Beni sinir eden diğer ögeye gelirsek , o da yemek masası, çalışma masası , oyun masası , kısacası sandalyeyle uyum oluşturabilen ne boksa işte, o masanın altında , masanın bacakları arasında enlemesine uzanan parça.O parçanın olmaması.Ne demek o parçanın olmaması ya,ne münasebet! Yemek yiyorsun iştahla ayağını atıyorsun o bölmeye ki ayak havada duracak öyle oturacaksın - onun amacı odur çünkü - ama ayağı boşa atıyorsun , mütemadiyen kafanı masanın altına eğiyorsun ki aman,bir de ne görüyorsun , ayak koyma yeri yok! Bildiğin yok , hiç olmamış. Tabii bunun daha beteri de var ki oturduğun yuvarlak masada ayak koyma yeri vardır ama oturduğun vakit , masanın ayak kısmının önüne oturduğunu farkedersin , bacaklar uzatamaz , birleştiremezsin , iki metre ayırırsın , üstüne üstlük yukarı da koyamazsın. İşte bu evlat acısından beterdir.Yemek yiyorsan ağzının tadı gider , ders çalışıyorsan kalemi kağıdı fırlatırsın , masaya yumruk vurur kaderine isyan edersin. Püh be...

Eğer orada hala ayak koyma yeri olan market arabası üreten bir firma varsa...

Eğer orada hala ayak koyma yeri olan bir masada doğru yere oturabilenler varsa...

Sıradaki parça Almanyadaki (hiç olmamış) dayıma ve onlara gelsin.

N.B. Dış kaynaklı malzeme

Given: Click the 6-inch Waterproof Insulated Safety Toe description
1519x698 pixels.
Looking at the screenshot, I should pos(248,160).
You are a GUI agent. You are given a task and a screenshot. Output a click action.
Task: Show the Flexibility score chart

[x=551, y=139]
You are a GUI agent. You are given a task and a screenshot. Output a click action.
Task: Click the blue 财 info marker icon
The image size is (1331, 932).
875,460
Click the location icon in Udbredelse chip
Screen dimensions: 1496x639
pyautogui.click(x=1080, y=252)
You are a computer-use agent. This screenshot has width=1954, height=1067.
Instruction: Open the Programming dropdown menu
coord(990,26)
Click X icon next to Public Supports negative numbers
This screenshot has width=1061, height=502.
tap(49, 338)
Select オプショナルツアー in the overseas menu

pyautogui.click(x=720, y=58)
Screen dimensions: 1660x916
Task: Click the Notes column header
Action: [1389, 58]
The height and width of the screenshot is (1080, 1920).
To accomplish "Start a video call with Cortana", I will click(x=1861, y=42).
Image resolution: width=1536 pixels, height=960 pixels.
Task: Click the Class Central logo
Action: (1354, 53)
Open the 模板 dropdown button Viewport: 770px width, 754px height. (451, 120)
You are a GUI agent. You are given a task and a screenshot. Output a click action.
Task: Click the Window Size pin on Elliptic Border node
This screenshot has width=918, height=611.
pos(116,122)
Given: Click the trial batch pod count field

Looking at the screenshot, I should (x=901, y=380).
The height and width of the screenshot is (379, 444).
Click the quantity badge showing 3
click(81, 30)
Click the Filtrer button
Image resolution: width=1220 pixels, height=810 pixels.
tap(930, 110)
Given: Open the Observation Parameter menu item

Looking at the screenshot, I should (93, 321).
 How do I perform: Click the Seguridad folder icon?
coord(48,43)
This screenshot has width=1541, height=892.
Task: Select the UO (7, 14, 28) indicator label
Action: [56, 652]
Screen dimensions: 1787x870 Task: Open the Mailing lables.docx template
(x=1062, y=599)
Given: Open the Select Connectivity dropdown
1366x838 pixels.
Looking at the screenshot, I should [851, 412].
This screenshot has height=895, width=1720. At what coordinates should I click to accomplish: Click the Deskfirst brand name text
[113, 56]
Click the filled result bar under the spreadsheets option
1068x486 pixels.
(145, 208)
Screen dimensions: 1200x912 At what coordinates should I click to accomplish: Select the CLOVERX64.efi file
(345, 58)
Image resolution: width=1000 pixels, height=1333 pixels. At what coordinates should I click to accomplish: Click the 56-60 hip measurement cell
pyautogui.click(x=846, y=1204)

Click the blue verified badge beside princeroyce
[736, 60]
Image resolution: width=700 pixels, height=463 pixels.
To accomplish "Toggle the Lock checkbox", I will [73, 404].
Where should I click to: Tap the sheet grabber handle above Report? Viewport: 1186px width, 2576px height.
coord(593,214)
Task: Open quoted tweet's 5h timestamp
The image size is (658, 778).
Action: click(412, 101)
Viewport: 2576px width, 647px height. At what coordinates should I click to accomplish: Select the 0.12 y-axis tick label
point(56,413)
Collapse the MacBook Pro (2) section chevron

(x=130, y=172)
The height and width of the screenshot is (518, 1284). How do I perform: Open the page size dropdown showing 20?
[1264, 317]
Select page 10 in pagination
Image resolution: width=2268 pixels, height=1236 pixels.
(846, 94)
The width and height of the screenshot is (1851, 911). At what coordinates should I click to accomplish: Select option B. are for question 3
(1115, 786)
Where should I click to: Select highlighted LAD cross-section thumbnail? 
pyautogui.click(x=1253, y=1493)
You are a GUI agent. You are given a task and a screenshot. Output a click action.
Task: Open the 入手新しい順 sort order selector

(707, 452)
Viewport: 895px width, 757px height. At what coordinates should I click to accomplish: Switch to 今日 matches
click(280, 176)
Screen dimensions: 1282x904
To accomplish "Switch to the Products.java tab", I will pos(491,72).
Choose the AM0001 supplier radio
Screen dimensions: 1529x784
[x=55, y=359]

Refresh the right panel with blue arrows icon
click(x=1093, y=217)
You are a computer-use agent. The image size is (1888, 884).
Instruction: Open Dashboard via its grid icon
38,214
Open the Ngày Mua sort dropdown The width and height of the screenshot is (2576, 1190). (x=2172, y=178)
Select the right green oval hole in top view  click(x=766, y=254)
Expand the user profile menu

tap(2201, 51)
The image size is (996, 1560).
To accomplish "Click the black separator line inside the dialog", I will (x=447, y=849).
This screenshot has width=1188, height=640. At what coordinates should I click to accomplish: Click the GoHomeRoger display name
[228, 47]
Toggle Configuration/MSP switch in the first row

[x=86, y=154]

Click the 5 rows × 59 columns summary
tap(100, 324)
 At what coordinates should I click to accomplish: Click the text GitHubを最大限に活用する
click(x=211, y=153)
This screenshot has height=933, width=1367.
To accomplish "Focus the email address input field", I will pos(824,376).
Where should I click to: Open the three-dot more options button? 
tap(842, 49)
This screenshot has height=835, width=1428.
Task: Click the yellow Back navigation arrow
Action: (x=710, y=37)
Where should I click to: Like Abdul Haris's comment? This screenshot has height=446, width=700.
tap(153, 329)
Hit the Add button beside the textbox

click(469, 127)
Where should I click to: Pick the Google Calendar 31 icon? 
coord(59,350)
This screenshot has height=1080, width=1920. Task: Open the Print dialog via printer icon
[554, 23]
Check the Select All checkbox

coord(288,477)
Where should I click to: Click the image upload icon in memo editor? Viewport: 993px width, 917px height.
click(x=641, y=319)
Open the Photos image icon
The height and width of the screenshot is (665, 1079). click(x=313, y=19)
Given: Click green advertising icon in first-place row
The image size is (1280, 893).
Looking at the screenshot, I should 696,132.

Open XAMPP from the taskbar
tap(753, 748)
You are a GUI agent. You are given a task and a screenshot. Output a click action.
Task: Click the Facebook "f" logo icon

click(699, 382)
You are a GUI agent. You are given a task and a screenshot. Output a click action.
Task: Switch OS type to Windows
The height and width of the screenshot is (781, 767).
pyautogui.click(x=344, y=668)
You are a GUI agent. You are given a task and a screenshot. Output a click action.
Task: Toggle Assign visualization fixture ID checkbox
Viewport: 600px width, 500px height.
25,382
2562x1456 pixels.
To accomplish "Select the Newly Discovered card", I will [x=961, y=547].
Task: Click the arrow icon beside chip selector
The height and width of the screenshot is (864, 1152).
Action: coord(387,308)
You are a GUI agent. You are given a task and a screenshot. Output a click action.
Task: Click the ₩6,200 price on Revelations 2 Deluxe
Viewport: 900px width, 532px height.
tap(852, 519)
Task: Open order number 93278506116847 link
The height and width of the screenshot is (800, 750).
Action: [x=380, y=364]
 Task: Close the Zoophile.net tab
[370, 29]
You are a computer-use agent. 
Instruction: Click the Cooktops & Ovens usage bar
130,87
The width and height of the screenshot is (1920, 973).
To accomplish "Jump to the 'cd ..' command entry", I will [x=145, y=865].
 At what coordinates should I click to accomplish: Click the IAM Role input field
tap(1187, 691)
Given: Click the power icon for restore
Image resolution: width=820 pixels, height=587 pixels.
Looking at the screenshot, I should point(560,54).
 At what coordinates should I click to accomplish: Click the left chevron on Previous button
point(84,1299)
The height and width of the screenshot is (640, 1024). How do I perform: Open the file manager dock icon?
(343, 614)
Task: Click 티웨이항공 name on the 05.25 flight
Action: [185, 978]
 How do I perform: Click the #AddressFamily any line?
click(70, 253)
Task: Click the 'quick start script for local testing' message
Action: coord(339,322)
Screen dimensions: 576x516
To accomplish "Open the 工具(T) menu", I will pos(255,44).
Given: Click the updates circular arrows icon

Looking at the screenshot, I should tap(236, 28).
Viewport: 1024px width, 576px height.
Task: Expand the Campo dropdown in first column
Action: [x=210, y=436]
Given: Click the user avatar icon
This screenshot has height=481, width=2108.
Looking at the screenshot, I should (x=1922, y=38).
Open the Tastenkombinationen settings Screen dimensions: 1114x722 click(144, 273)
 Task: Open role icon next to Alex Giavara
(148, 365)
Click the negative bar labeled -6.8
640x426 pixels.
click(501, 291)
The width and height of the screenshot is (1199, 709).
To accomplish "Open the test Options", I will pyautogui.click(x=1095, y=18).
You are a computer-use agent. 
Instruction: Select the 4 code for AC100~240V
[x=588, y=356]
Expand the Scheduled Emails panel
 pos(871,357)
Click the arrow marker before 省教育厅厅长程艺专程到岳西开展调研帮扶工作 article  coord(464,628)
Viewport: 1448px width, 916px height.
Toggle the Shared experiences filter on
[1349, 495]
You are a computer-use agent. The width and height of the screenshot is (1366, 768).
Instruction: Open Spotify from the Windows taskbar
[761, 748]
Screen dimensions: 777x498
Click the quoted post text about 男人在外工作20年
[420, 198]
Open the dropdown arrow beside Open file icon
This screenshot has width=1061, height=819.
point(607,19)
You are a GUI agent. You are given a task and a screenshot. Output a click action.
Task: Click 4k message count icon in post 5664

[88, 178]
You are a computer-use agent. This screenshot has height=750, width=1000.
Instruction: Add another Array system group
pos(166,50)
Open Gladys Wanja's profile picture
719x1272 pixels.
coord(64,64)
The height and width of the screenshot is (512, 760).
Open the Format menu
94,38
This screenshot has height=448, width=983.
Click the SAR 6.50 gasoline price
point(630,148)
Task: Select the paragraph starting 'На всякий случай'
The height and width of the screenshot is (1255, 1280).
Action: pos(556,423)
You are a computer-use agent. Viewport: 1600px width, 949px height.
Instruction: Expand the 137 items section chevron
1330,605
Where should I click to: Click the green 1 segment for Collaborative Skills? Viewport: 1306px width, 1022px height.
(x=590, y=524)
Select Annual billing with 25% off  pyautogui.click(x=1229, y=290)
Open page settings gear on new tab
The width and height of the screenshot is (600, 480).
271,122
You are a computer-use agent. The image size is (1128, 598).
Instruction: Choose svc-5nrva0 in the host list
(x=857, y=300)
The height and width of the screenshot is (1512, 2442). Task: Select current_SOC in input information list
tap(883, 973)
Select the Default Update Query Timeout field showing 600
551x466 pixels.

Kiss - Love Gun !! '' you pull the trigger of...''

4 yorum

Maria Adelaide dedi ki...

Ben bu problemle başa çıkabilmek için psikoloğa gittim.O boşluk hissi o kadar zor ve acı ki...Ben bunu atlattım. Sana da bu süreçte yardım etmek isterim. Lütfen sabırlı ol.

Seni seviyorum.

ebruhu. dedi ki...

Bunun bir adım ötesi zaten derste falan ya da arkalı önlü insanların oturması durumunda senin ayaklarını sandalyenin altından öne uzatman,öndekininde arkaya doğru birleştirip ayaklarını sabitlemesi ve o sandalyenin altında hangi ayak benimdi lan sendromu,birbirine çarpışan ayakların yarattığı sorunlar...
Seni yerim de,St.Claire's paklar beni,böyle de bir obsesyonlar dizisi.

Duygu. dedi ki...

ben alışveriş arabasının içinden düşüp de kolunu kıran bi insanım.muhtemelen babam ayağını o demire koyup alışveriş yaparken atladım.ama demirsiz yapamam.severim ben onu.
ayrıca ayaklarımı masanın altındaki ve ortasındaki tahtaya koyup sandalyemin arka ayakları üstünde şahlanıp yerim yemeğimi.
'şüphesiz ki sabredenlerin ayakları her zaman hak ettikleri yeri bulacaklardır.'

ebruhu. dedi ki...

sandalyedeki aktivite şart zaten , o yapılır , o yapılırken masa ileri gider yok sonra halı kaydı mutfağın düzeni bozuldu (sanıyorum bu bize özgü)
de ki yine kıs kıs güldüm , gelenek değişmedi , yine doğancıoğlu yine doğancıoğlu.
Bu türlü sevimsizliklere otobüste dolmuşta tutacak yere denk gelmeyecek bir yerde durmak araç hareket ederken hala tutacak bi yer bulamamak fren anında onun bunun yakasında sallanmak falan ile devam etmek...sanıyorum başka blog konusu bu.